Today’s workforce evaluates employers differently. They want to see the values reflected in daily culture. Joel Dandrea discusses the labor shortage in the January issue of American Cranes & Transport.

Across construction and specialized transport, the labor shortage is no longer a temporary disruption. And the reality, while uncomfortable, is straightforward: today’s workforce evaluates employers differently than it did even five years ago. People want to know what a company stands for before they consider joining it, and they want to see those values reflected in day-to-day culture.

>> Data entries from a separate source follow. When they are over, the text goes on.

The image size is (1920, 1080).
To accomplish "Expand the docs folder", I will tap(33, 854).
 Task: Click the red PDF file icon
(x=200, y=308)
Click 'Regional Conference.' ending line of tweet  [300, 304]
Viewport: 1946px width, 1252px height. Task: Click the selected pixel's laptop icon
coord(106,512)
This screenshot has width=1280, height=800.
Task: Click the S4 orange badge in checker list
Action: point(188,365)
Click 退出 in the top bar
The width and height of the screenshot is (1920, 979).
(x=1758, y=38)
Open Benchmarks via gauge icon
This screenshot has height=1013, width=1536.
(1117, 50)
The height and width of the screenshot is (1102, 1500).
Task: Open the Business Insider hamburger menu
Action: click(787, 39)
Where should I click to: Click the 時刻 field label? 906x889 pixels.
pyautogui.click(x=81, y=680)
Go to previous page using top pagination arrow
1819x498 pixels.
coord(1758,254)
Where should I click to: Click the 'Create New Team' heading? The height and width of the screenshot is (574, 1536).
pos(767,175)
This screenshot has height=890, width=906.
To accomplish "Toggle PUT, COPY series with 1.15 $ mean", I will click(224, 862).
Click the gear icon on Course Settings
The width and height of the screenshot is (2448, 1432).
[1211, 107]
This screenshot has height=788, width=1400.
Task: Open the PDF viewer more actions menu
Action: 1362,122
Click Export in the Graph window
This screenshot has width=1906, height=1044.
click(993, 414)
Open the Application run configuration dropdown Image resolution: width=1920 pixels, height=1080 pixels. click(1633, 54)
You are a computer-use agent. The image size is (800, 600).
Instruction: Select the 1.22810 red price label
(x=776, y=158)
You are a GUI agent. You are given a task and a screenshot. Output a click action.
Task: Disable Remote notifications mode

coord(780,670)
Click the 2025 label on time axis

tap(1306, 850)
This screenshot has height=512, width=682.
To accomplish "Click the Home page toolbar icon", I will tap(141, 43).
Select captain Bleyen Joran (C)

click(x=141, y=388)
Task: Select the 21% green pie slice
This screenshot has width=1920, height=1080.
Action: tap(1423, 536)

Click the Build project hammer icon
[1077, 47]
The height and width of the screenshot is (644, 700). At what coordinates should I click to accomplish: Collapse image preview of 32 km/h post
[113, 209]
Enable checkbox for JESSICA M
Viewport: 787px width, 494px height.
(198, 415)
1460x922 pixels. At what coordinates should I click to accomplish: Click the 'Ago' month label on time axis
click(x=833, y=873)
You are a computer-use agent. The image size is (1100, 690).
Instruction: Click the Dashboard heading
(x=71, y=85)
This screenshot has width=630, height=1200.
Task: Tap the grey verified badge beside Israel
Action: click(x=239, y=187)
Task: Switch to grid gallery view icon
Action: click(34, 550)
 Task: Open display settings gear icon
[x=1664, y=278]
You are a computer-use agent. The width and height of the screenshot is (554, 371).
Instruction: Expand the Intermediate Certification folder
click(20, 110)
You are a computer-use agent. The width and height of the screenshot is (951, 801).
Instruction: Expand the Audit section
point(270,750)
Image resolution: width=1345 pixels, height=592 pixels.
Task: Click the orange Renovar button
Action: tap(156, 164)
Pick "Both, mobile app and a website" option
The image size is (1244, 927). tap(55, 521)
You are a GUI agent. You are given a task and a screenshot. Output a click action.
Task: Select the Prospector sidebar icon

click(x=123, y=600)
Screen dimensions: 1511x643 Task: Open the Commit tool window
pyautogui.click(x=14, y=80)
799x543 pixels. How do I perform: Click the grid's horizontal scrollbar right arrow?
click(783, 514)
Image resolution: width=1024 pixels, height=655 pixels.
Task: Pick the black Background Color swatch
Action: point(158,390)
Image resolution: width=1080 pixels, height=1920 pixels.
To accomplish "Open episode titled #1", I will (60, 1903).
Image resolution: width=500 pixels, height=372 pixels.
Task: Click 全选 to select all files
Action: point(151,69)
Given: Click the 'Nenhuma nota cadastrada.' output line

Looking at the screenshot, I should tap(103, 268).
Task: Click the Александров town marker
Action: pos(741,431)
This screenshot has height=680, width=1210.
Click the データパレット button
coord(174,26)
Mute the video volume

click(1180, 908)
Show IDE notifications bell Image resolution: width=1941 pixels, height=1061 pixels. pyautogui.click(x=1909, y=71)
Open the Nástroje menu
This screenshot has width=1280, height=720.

"A strong employer identity has moved from a “nice to have” to a competitive necessity. It’s what employees say when no one is listening and how consistently leaders follow through on the commitments they make." - Joel Dandrea, CEO, SC&RA

This shift matters for a sector built on trust and execution. When companies cannot staff projects, deadlines slip and relationships suffer. When new hires arrive without the skills needed for complex work, crews lose time to retraining, rework and onboarding cycles that never quite stabilize. The result is not just operational strain but reputational drag at a moment when the industry can least afford it. Which is why the way companies communicate who they are – and how they support the people who represent them – has become as important as their technical capabilities.

Competitive necessity

A strong employer identity has moved from a “nice to have” to a competitive necessity. It’s what employees say when no one is listening and how consistently leaders follow through on the commitments they make. In construction and transport, where workforces are dispersed across jobsites, depots and dispatch yards, this identity travels fast. People talk. They compare companies. They notice which employers invest in development, provide modern tools, treat crews with respect and create pathways to advance. They also notice when firms overpromise and underdeliver.

For SC&RA members, the path forward begins with clarity. Companies need a simple, honest expression of what they offer their people – whether that’s steady work, technical training, exposure to complex projects or the chance to grow into leadership. When that message aligns with the actual work environment, retention improves. When it doesn’t, turnover accelerates and recruiting costs follow.

Consistency is next. Culture is not a slogan on a hiring page. It’s reinforced one conversation at a time – in how foremen lead crews, how dispatchers communicate with drivers and how managers respond when someone flags a concern. Employees become the most credible ambassadors a company has, but only when their experience matches the story that leadership tells.

The path forward

The other piece to this ongoing puzzle involves landing high-quality employees in the first place. That said, registered apprenticeships continue to stand out as one of the most reliable ways for companies to build and retain a skilled workforce. In a sector where experience matters and training gaps can slow an entire project, the structure these programs provide has become a real advantage. They offer a clear path into the industry for new talent and give employers a way to develop people with consistency.

Statistically, most apprentices stay with their employers long after the program ends, and that stability pays off in productivity, safety and team cohesion.

These programs also help companies modernize their training as new technologies enter the field. With automation, digital tools and advanced equipment becoming more common on jobsites, workers need ways to build new competencies without stepping away from their roles. A registered program allows employers to credit the experience people already have and focus training where it’s needed most. That approach respects both the time and the expertise of existing employees while preparing them for the next phase of the industry.

Building credibility

At the end of the day, the workforce challenge is not simply a hiring problem, it’s a credibility problem. Companies that match their message with their actions – and pair clear culture with structured development – will weather the shortage with stronger teams and steadier output.

For an industry defined by precision and trust, the path forward is clear. Invest in people, communicate honestly and build an environment where skilled workers want to stay.